Blocking Colorectal Cancer Growth by Inhibiting Glycosphingolipid Synthesis

By LabMedica International staff writers
Posted on 21 Jan 2019

Image: Treatment with the drug D-PDMP reduced beta-1,4-GalT-V protein levels in human colorectal cancer cells and killed cancer cells (Photo courtesy of Dr. Subroto B. Chatterjee, Johns Hopkins University).

Results of a recent study suggested that inhibition of glycosphingolipid (GSL) synthesis could be a novel approach for the treatment of colorectal cancer.

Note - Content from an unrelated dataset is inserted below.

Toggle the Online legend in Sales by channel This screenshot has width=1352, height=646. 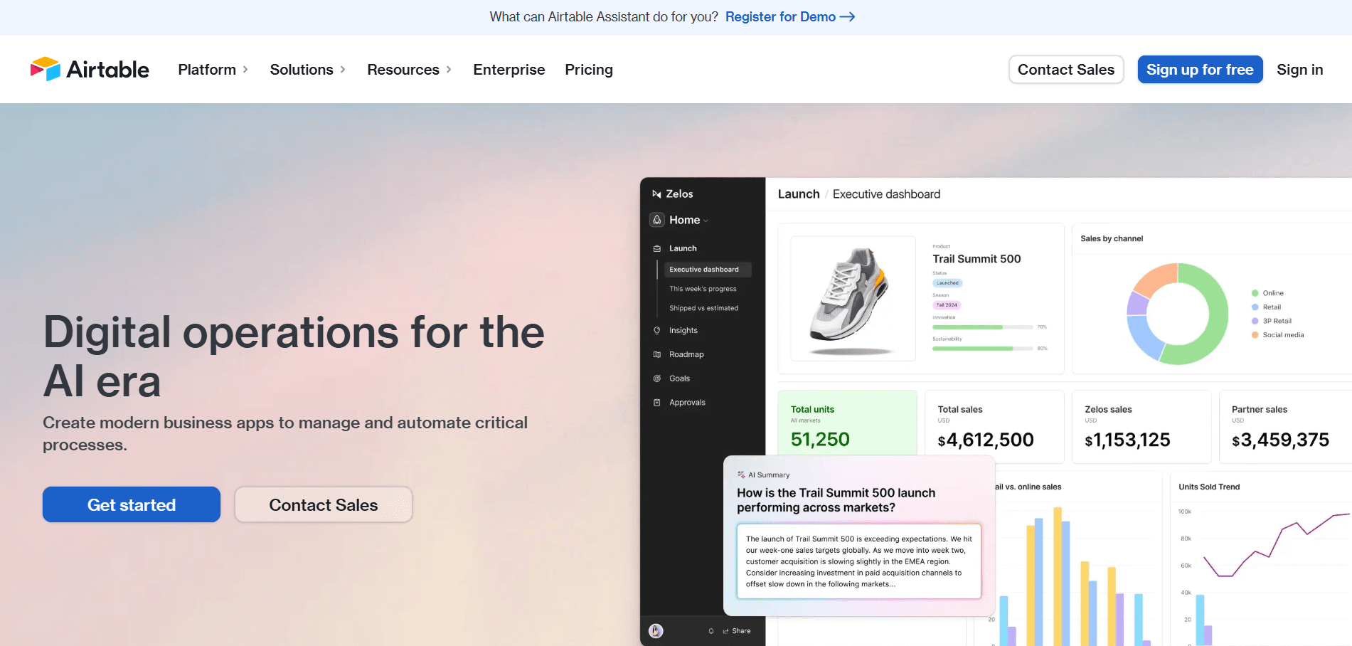[1271, 292]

For several years, investigators at Johns Hopkins University (Baltimore, MD, USA) have been studying the role in human colorectal cancer of the oncogenic signal transducer enzyme, beta-1,4-galactosyltransferase-V (beta-1,4-GalT-V). This enzyme catalyzes the synthesis of lactosylceramide, a fat that can produce superoxides, which lead to an increase in new cells and blood vessels that cancers can exploit to spread.

The investigators reported in a paper published in the January 8, 2019, issue of the journal Biochemical and Biophysical Research Communications that beta-1,4-GalT-V gene/protein expression was specifically increased in human colorectal cancer tumors, compared to visibly normal tissue. In addition there was a marked increase in its enzymatic activity, and its product lactosylceramide. Furthermore, there were increased dihydrosphingolipid metabolites, in particular dihydrosphingomyelin in cancer tissue compared to normal.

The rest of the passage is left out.